On voit que les prêtres de cour avaient quelque raison de ne pas considérer Turgot comme un ami.

Il terminait en montrant qu'un prince qui exige de ses sujets qu'ils changent de religion, exige d'eux un véritable crime. En obéissant en effet, ceux-ci font un mensonge et trahissent leur conscience. Ce sont là aujourd'hui des vérités élémentaires: elles ne l'étaient pas tout à fait alors.

Tel est ce Mémoire sur la tolérance qui, bien que mutilé, révèle le fond de la pensée de Turgot (1), et montre une fois de plus quels nobles sentiments, quelle sagesse éclairée il eût réussi à inspirer au roi, si ce roi n'avait pas été Louis XVI, ou plutôt si Louis XVI avait vécu en d'autres temps (2).

(1) Il est bien entendu que le fond de la pensée de Turgot, le rationalisme pur, se devine plutôt qu'il ne se montre. Malgré la forme confidentielle du mémoire, il était forcé de ménager la piété sincère du roi. Il l'a fait d'ailleurs sans hypocrisie, et sans abandonner une seule de ses opinions personnelles.

(2) « On assure qu'il avait chargé des personnes de confiance de prendre dans les pays étrangers des informations prudentes sur la quantité et la richesse des protestants de race française qui pourraient rentrer dans la patrie de leurs ancêtres, si la tolérance y était établie.» (Dup.
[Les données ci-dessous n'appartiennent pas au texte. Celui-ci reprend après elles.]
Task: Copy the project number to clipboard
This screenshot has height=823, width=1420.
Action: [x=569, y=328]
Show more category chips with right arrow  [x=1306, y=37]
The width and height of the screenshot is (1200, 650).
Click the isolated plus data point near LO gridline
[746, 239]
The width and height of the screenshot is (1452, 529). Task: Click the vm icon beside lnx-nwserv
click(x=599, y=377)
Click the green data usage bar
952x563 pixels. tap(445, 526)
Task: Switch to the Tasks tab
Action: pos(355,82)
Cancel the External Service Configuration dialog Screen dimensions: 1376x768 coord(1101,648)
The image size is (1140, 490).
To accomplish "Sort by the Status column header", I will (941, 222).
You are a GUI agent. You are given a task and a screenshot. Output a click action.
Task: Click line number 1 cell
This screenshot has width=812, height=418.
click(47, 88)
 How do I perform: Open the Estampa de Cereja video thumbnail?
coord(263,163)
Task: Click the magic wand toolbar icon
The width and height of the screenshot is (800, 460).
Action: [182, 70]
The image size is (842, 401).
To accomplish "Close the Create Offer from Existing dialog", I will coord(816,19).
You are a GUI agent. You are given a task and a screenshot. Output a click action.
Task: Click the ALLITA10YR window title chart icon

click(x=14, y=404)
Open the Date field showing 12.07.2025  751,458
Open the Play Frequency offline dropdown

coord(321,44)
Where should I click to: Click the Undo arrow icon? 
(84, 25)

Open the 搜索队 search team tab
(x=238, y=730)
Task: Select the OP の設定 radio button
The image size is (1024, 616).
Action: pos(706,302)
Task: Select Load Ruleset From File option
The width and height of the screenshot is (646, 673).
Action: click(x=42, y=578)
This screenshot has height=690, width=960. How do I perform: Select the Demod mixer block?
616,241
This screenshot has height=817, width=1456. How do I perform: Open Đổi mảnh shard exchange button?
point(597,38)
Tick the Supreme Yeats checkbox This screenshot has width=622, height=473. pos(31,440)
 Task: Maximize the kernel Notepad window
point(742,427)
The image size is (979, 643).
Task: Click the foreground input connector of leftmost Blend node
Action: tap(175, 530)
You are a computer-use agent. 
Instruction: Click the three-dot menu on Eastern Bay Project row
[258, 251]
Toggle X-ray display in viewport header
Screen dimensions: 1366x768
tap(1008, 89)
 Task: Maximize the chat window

Nem., Mém., II, 55.)

CHAPITRE X

Nomination de Malesherbes.

Administration de Turgot

pendant le mois de juillet 1775.

A la cour, l'intrigue menée par Besenval et destinée à remplacer La Vrillière par Sartines, et Sartines par d'Ennery, n'avait pas encore pris fin; mais le dénouement ne devait pas tarder. Tout le monde était d'accord sur un point: le renvoi de La Vrillière. Maurepas lui-même, bien que son beau-frère, avait reconnu qu'il s'était rendu impossible. Pour remplacer La Vrillière, Turgot proposa Malesherbes. C'était son ami d'enfance; il le savait dévoué au bien public, partisan des réformes, intègre, laborieux, instruit, de caractère indépendant et d'esprit libéral. Comment faire un meilleur choix? Maurepas hésita d'abord à l'accepter. Cependant le retour en grâce de Choiseul l'inquiétait; d'Ennery était l'homme de Choiseul; la reine s'intéressait à d'Ennery; Choiseul n'était pas un adversaire à dédaigner. Le vieux courtisan craignit pour son influence et sa place. Malesherbes d'ailleurs était sans attache à la cour, étranger à toute intrigue, sans ambition; il était populaire, ce qui ne gâtait rien; enfin il était homme de robe, « titre qui, suivant l'expression de Besenval, avait toujours eu des droits sur M. de Maurepas. » Maurepas se rapprocha donc de Turgot, accepta Malesherbes et le proposa au roi. Puis, lorsque la reine, poussée par son entourage, vint trouver le rusé ministre et lui recommander d'Ennery, il lui répondit innocemment qu'il était trop tard, que tout était réglé, et qu'à son grand regret il était contraint de lui déplaire. Le roi ayant agréé Malesherbes, il ne restait plus qu'à obtenir l'assentiment de Malesherbes lui-mème : il refusa (1).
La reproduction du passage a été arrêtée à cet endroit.